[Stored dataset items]
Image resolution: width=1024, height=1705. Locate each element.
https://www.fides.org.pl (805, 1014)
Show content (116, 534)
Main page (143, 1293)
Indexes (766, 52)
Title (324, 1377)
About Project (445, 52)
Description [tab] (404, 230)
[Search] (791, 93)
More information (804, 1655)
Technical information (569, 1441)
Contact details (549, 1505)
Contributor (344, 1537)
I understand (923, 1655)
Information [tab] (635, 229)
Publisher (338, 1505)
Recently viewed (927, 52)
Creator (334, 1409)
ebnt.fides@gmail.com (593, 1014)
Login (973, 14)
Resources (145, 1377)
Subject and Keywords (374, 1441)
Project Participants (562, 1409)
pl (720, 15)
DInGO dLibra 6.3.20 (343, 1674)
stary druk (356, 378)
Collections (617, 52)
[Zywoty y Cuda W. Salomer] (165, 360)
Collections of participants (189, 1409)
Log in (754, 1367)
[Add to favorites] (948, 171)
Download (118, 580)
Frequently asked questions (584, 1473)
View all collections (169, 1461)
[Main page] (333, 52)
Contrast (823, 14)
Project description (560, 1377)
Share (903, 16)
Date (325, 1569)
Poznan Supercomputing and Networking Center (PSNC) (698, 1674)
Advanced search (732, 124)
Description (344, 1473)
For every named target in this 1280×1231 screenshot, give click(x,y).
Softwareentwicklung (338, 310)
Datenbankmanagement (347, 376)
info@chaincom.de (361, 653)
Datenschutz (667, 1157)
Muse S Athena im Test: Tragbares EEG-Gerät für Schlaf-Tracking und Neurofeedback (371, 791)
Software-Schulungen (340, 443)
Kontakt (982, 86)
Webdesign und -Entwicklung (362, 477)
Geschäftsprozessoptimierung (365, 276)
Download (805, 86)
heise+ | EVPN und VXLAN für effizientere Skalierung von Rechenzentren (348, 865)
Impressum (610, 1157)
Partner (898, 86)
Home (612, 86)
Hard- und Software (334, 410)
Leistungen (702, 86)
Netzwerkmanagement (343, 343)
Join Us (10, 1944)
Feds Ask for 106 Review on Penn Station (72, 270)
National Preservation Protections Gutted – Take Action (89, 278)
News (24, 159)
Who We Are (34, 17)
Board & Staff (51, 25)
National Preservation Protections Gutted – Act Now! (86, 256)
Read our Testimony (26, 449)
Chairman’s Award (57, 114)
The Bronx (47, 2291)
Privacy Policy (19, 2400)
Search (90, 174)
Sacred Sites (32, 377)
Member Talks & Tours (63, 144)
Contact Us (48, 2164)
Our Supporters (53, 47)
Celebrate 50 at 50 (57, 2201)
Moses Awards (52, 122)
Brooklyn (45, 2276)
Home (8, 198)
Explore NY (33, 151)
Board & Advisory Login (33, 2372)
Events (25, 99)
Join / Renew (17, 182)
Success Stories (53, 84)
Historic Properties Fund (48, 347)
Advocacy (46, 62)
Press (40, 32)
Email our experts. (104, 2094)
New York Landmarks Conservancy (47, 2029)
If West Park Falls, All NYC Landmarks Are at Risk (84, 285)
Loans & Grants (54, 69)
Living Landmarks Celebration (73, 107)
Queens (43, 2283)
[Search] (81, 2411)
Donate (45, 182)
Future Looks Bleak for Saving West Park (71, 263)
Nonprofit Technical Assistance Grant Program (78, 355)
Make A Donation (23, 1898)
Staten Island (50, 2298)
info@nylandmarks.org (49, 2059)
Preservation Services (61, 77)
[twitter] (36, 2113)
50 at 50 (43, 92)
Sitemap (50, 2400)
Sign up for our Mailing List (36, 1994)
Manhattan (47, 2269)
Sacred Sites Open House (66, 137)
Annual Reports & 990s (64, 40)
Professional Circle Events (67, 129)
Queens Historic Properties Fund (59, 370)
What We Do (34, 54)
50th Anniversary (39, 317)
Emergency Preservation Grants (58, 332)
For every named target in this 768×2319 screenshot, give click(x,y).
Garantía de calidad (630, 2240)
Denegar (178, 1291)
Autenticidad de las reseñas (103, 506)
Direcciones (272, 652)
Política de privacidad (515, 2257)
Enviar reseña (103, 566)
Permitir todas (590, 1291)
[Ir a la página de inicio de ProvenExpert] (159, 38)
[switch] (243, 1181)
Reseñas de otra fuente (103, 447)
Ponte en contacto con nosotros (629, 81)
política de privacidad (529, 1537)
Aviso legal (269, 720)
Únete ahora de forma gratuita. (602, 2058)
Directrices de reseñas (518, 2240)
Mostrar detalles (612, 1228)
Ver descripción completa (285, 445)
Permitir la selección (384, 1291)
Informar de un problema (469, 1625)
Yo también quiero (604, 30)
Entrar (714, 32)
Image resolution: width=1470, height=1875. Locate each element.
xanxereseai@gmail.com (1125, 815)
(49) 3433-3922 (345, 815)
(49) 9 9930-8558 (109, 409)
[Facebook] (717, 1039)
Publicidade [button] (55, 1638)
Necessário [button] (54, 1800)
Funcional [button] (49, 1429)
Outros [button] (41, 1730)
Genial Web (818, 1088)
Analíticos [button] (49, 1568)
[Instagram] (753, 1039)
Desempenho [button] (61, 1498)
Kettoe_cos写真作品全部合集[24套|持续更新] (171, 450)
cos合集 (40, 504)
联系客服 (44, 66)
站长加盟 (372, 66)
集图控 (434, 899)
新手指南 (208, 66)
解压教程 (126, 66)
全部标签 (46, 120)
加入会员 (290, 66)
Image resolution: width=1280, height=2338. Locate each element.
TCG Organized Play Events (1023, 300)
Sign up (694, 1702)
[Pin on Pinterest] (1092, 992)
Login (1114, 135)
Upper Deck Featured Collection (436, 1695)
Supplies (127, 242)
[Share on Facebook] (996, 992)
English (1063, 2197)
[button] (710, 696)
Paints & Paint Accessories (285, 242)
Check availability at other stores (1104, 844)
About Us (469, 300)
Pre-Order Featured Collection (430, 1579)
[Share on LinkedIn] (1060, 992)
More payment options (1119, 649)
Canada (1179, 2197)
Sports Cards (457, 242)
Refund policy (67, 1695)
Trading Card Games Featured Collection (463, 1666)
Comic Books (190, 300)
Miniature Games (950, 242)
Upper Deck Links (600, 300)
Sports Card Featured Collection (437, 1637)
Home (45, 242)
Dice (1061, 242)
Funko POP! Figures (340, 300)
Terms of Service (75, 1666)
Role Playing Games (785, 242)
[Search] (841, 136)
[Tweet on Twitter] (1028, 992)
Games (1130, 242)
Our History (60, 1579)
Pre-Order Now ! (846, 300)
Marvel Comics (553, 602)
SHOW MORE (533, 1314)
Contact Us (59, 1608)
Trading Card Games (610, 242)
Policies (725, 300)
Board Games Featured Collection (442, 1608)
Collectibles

| How to complete this task |
In full and without error, restate the data.

| Solution for this exercise |
Image resolution: width=1024, height=1705. Locate each element.
https://www.fides.org.pl (805, 1014)
Show content (116, 534)
Main page (143, 1293)
Indexes (766, 52)
Title (324, 1377)
About Project (445, 52)
Description [tab] (404, 230)
[Search] (791, 93)
More information (804, 1655)
Technical information (569, 1441)
Contact details (549, 1505)
Contributor (344, 1537)
I understand (923, 1655)
Information [tab] (635, 229)
Publisher (338, 1505)
Recently viewed (927, 52)
Creator (334, 1409)
ebnt.fides@gmail.com (593, 1014)
Login (973, 14)
Resources (145, 1377)
Subject and Keywords (374, 1441)
Project Participants (562, 1409)
pl (720, 15)
DInGO dLibra 6.3.20 (343, 1674)
stary druk (356, 378)
Collections (617, 52)
[Zywoty y Cuda W. Salomer] (165, 360)
Collections of participants (189, 1409)
Log in (754, 1367)
[Add to favorites] (948, 171)
Download (118, 580)
Frequently asked questions (584, 1473)
View all collections (169, 1461)
[Main page] (333, 52)
Contrast (823, 14)
Project description (560, 1377)
Share (903, 16)
Date (325, 1569)
Poznan Supercomputing and Networking Center (PSNC) (698, 1674)
Advanced search (732, 124)
Description (344, 1473)
For every named target in this 1280×1231 screenshot, give click(x,y).
Softwareentwicklung (338, 310)
Datenbankmanagement (347, 376)
info@chaincom.de (361, 653)
Datenschutz (667, 1157)
Muse S Athena im Test: Tragbares EEG-Gerät für Schlaf-Tracking und Neurofeedback (371, 791)
Software-Schulungen (340, 443)
Kontakt (982, 86)
Webdesign und -Entwicklung (362, 477)
Geschäftsprozessoptimierung (365, 276)
Download (805, 86)
heise+ | EVPN und VXLAN für effizientere Skalierung von Rechenzentren (348, 865)
Impressum (610, 1157)
Partner (898, 86)
Home (612, 86)
Hard- und Software (334, 410)
Leistungen (702, 86)
Netzwerkmanagement (343, 343)
Join Us (10, 1944)
Feds Ask for 106 Review on Penn Station (72, 270)
National Preservation Protections Gutted – Take Action (89, 278)
News (24, 159)
Who We Are (34, 17)
Board & Staff (51, 25)
National Preservation Protections Gutted – Act Now! (86, 256)
Read our Testimony (26, 449)
Chairman’s Award (57, 114)
The Bronx (47, 2291)
Privacy Policy (19, 2400)
Search (90, 174)
Sacred Sites (32, 377)
Member Talks & Tours (63, 144)
Contact Us (48, 2164)
Our Supporters (53, 47)
Celebrate 50 at 50 (57, 2201)
Moses Awards (52, 122)
Brooklyn (45, 2276)
Home (8, 198)
Explore NY (33, 151)
Board & Advisory Login (33, 2372)
Events (25, 99)
Join / Renew (17, 182)
Success Stories (53, 84)
Historic Properties Fund (48, 347)
Advocacy (46, 62)
Press (40, 32)
Email our experts. (104, 2094)
New York Landmarks Conservancy (47, 2029)
If West Park Falls, All NYC Landmarks Are at Risk (84, 285)
Loans & Grants (54, 69)
Living Landmarks Celebration (73, 107)
Queens (43, 2283)
[Search] (81, 2411)
Donate (45, 182)
Future Looks Bleak for Saving West Park (71, 263)
Nonprofit Technical Assistance Grant Program (78, 355)
Make A Donation (23, 1898)
Staten Island (50, 2298)
info@nylandmarks.org (49, 2059)
Preservation Services (61, 77)
[twitter] (36, 2113)
50 at 50 (43, 92)
Sitemap (50, 2400)
Sign up for our Mailing List (36, 1994)
Manhattan (47, 2269)
Sacred Sites Open House (66, 137)
Annual Reports & 990s (64, 40)
Professional Circle Events (67, 129)
Queens Historic Properties Fund (59, 370)
What We Do (34, 54)
50th Anniversary (39, 317)
Emergency Preservation Grants (58, 332)
For every named target in this 768×2319 screenshot, give click(x,y).
Garantía de calidad (630, 2240)
Denegar (178, 1291)
Autenticidad de las reseñas (103, 506)
Direcciones (272, 652)
Política de privacidad (515, 2257)
Enviar reseña (103, 566)
Permitir todas (590, 1291)
[Ir a la página de inicio de ProvenExpert] (159, 38)
[switch] (243, 1181)
Reseñas de otra fuente (103, 447)
Ponte en contacto con nosotros (629, 81)
política de privacidad (529, 1537)
Aviso legal (269, 720)
Únete ahora de forma gratuita. (602, 2058)
Directrices de reseñas (518, 2240)
Mostrar detalles (612, 1228)
Ver descripción completa (285, 445)
Permitir la selección (384, 1291)
Informar de un problema (469, 1625)
Yo también quiero (604, 30)
Entrar (714, 32)
Image resolution: width=1470, height=1875. Locate each element.
xanxereseai@gmail.com (1125, 815)
(49) 3433-3922 (345, 815)
(49) 9 9930-8558 (109, 409)
[Facebook] (717, 1039)
Publicidade [button] (55, 1638)
Necessário [button] (54, 1800)
Funcional [button] (49, 1429)
Outros [button] (41, 1730)
Genial Web (818, 1088)
Analíticos [button] (49, 1568)
[Instagram] (753, 1039)
Desempenho [button] (61, 1498)
Kettoe_cos写真作品全部合集[24套|持续更新] (171, 450)
cos合集 (40, 504)
联系客服 (44, 66)
站长加盟 (372, 66)
集图控 (434, 899)
新手指南 (208, 66)
解压教程 (126, 66)
全部标签 (46, 120)
加入会员 (290, 66)
Image resolution: width=1280, height=2338. Locate each element.
TCG Organized Play Events (1023, 300)
Sign up (694, 1702)
[Pin on Pinterest] (1092, 992)
Login (1114, 135)
Upper Deck Featured Collection (436, 1695)
Supplies (127, 242)
[Share on Facebook] (996, 992)
English (1063, 2197)
[button] (710, 696)
Paints & Paint Accessories (285, 242)
Check availability at other stores (1104, 844)
About Us (469, 300)
Pre-Order Featured Collection (430, 1579)
[Share on LinkedIn] (1060, 992)
More payment options (1119, 649)
Canada (1179, 2197)
Sports Cards (457, 242)
Refund policy (67, 1695)
Trading Card Games Featured Collection (463, 1666)
Comic Books (190, 300)
Miniature Games (950, 242)
Upper Deck Links (600, 300)
Sports Card Featured Collection (437, 1637)
Home (45, 242)
Dice (1061, 242)
Funko POP! Figures (340, 300)
Terms of Service (75, 1666)
Role Playing Games (785, 242)
[Search] (841, 136)
[Tweet on Twitter] (1028, 992)
Games (1130, 242)
Our History (60, 1579)
Pre-Order Now ! (846, 300)
Marvel Comics (553, 602)
SHOW MORE (533, 1314)
Contact Us (59, 1608)
Trading Card Games (610, 242)
Policies (725, 300)
Board Games Featured Collection (442, 1608)
Collectibles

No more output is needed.